Ignatiev hopes that the first human trials will begin later this year. Until this happens biocompatibility tests will continue in rabbits with identification of both ‘rabbit-eye’ and microdetector stability. Dr Charles Garcia is leading the tests from the University of Texas Medical School and St Joesph’s Hospital. ‘We still have to prove that the microdetectors work in vivo,’ says Ignatiev. ‘They output the appropriate voltage amount in the laboratory experimental system, but we don’t know how their voltage output will respond when implanted in the eye.’ Ignatiev and his team of scientists are also unsure how the brain will interpret these ‘foreign’ signals generated by the artificial light sensors, compared with the signals generated naturally by human rods and cones.
There is still an enormous amount of work to be done in developing artificial retinas, and the response so far to the work Ignatiev is involved with has been extremely positive. He believes the immediate goal is to develop a functioning artificial retina with resolution that mimics human sensors. ‘Once this step has been achieved,’ he says, ‘then attention can be brought to bear on colour vision, followed by the replacement of some of the interconnecting neural cells that lead to the optic nerve.’

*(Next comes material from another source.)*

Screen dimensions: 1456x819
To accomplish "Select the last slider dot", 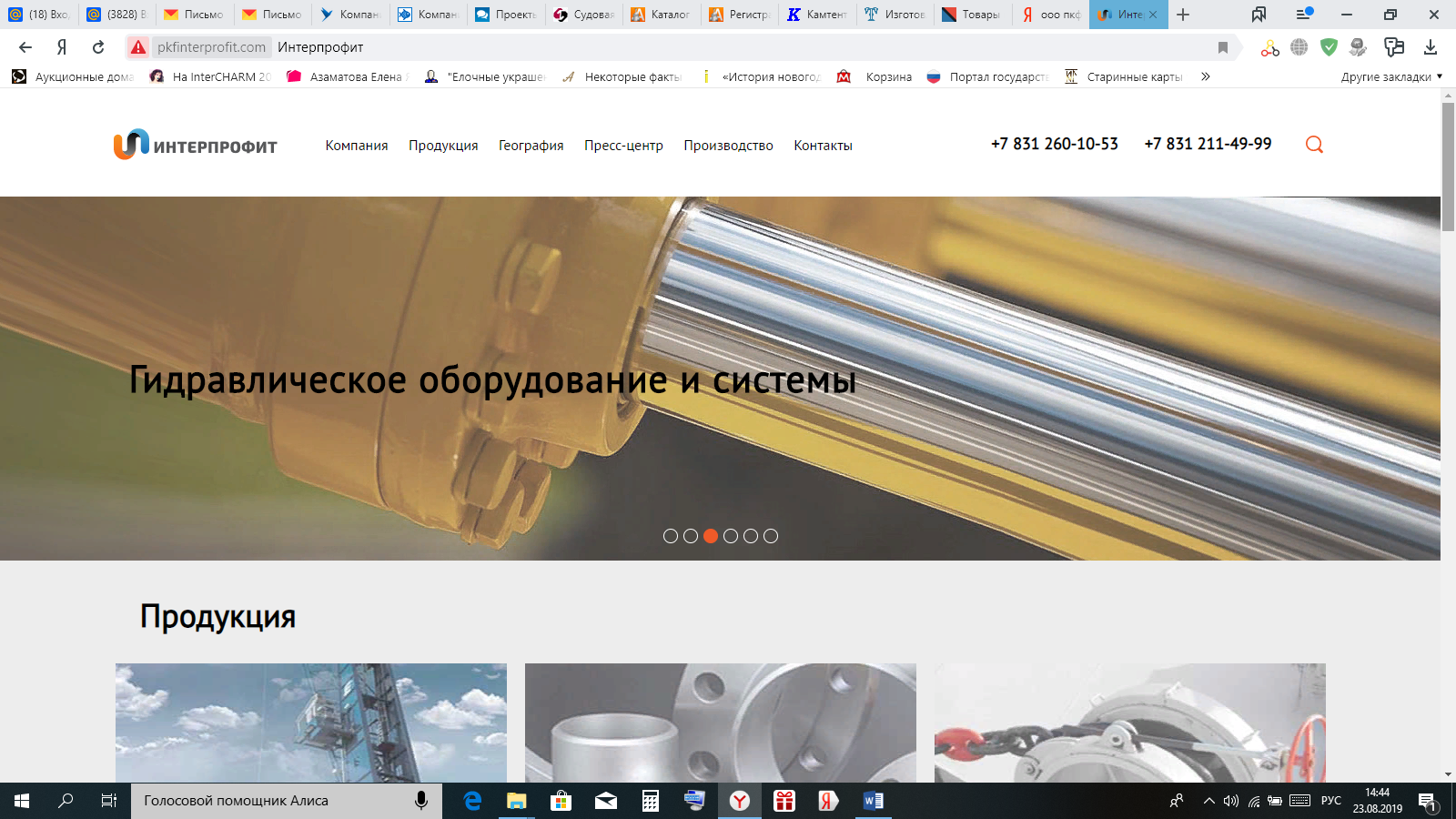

Around the world, other ‘bionic eyes’ are still being developed. However, all these developments are designed to help repair degenerative diseases of the retina, and not damage to the optic nerve or brain. Therefore, current devices won’t help sufferers of glaucoma, in which there is damage to the optic nerve. ‘Optic nerve replacement is a huge challenge,’ says Ignatiev. ‘There are more than 1.2 million connections, and there will be a long learning curve for microsurgeons to be able to make such connections to artificial parts of the eye.’